That is what the sprawl report surfaces. More than half of the locked target set landed below the verifiable evidence threshold. That does not prove active exploitation. It proves a weaker but more common problem: if security leadership asks for a clean answer about AI and agent use, many repositories do not expose enough durable evidence to give one.

A useful AppSec split is: what is present, what is reachable, and what is exercised. Public-repo scanning is strongest on the first question, partial on the second, and weakest on the third. Evidence quality is what makes that gap governable instead of rhetorical.

That should also change where leaders spend first. If the conversation starts only with high-drama exploit scenarios, teams overinvest in edge-case prevention and underinvest in approval records, binding normalization, and evidence continuity. The report supports the opposite priority order.

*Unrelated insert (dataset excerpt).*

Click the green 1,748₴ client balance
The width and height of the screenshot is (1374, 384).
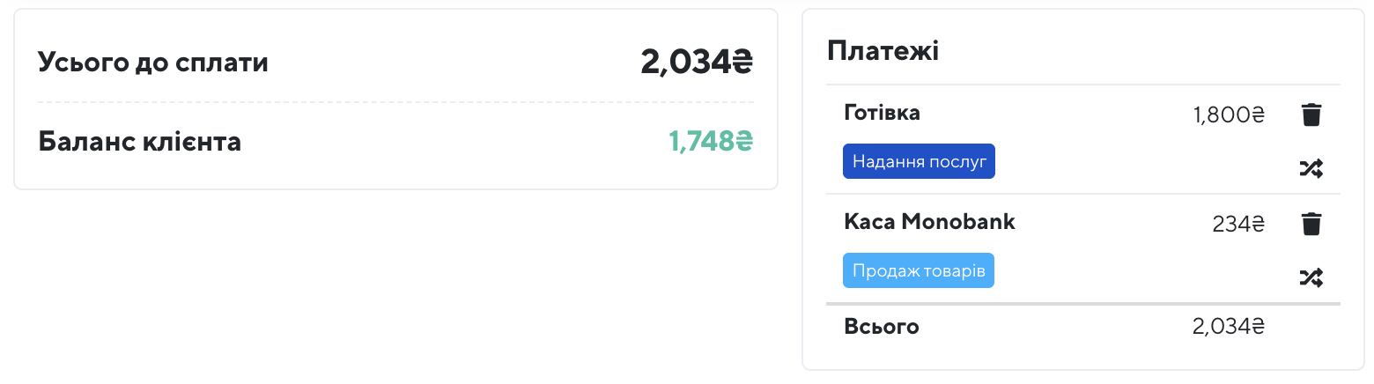(x=711, y=141)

Why the missing-binding result matters

The cohort found 2,222 declared agents and zero binding-complete ones. That should not be read as a curiosity about metadata hygiene. It is a governance signal. If repositories declare agents without exposing tool, data, or auth bindings clearly enough to reconstruct operational boundaries, then every later control conversation gets harder.

AppSec cannot review what it cannot normalize. Threat modeling is weaker. Approval conversations become rhetorical instead of artifact-backed. Incident response starts from ambiguity instead of from durable evidence. That is why the evidence result comes before the exploit question in a public dataset like this one.

Missing bindings should not be treated as a soft documentation issue. They are a review-surface issue. If a repo cannot show which tools, identities, and data contracts make an agent meaningful, security cannot tell whether it is seeing a toy example, a partial workflow, or a real path whose risky details are simply off-screen.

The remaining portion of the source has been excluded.